The Steelband Champions prize distribution ceremony turned political as Pan Trinbago president Beverley Ramsey-Moore pledged her support to Prime Minister Stuart Young, and Minister of Tourism, Culture and the Arts Randall Mitchell encouraged members to support the government that did much for the steelpan movement.

Speaking at the event at Radisson Hotel, Port of Spain, on April 15, Ramsey-Moore thanked Young, whose father, she said, paved the way for him as a “pan jumbie.”

She said when Richard Young was managing director of Scotiabank, he and Keith Simpson, Scotiabank’s former manager of retail and small business and former president of Pan Trinbago, ensured unsponsored bands received a grant ever year.

“Your father was there for over 65 steelbands every year. And so he sowed the seeds so that today you could reap the benefits of the steelband community by supporting you in the fight (the general election.)”

She said Pan Trinbago paid attention to which leaders in society support it and they saw him. She said because of that, Pan Trinbago knows he was a leader who was on the ground and who was concerned about the “grassroots young people.”

Ramsey-Moore also expressed gratitude to former PM Dr Keith Rowley and all he did for the steelpan movement over the past two years, such as encouraging the organisation to revive the National Steelband Music Festival after an 11-year hiatus, putting pan on the coat of arms, getting it formally declared the country’s national instrument and encouraging the United Nations to declare August 11 World Steelpan Day.

“Pan is more than the music, pan is a social force.

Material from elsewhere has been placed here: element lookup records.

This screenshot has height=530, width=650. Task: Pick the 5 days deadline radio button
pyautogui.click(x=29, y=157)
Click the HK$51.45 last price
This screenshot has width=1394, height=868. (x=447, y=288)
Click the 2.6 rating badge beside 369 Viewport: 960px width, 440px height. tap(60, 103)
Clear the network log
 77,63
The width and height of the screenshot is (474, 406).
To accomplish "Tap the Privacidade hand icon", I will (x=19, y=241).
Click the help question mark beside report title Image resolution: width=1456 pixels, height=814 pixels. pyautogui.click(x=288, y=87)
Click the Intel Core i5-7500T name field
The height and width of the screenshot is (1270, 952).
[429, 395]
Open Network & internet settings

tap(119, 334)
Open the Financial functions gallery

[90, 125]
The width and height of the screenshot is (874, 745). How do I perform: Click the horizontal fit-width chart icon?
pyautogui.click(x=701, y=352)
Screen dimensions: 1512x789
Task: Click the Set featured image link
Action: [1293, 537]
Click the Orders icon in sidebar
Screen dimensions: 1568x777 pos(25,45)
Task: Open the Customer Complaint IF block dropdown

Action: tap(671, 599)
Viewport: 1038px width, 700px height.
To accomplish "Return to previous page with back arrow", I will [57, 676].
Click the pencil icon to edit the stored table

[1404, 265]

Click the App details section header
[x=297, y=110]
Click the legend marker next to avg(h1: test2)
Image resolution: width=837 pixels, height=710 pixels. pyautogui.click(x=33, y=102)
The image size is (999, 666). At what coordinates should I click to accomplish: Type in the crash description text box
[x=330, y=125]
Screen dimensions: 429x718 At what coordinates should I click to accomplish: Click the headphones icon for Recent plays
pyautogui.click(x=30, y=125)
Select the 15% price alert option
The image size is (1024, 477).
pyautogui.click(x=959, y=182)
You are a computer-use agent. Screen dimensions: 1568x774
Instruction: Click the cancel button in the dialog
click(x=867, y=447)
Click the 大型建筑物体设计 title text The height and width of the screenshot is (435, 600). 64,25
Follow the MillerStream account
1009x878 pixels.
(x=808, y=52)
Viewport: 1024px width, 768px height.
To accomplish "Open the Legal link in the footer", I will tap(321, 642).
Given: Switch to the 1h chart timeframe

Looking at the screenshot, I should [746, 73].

It impacts our lives, our communities and therefore, we are extremely important to TT.”

Thanking the government and corporate sponsors for their support, she said $4.9 million in prize money was distributed to the 2024 National Steelband Music Festival winners and $14.6 million for the Junior and Senior Panorama competitions.

But, she said, Pan Trinbago asked for an increase in prize money when it submitted its 2026 budget to the National Carnival Commission.

Mitchell said the government worked with Pan Trinbago to make a World Steelpan Festival, make the movement attractive enough to corporate stakeholders to get involved in the movement and get intellectual property for the steelpan.

Government financial support for steelpan also increased this year. Sixty unsponsored steelbands got $10,000, an increase from $7,000; 89 conventional bands got $20,000, up from $15,000; and remittances to all the players who participated in Panorama 2025 were increased from $500 to $800.

A total of $25 million in prize money and remittances were distributed.

Mitchell said the event was a celebration of the winners, and all that was accomplished in the steelpan movement through hard work and accountability, good governance and partnership.

“There is a lot more that we must accomplish. Give us the opportunity to continue to build upon what we have been doing together.”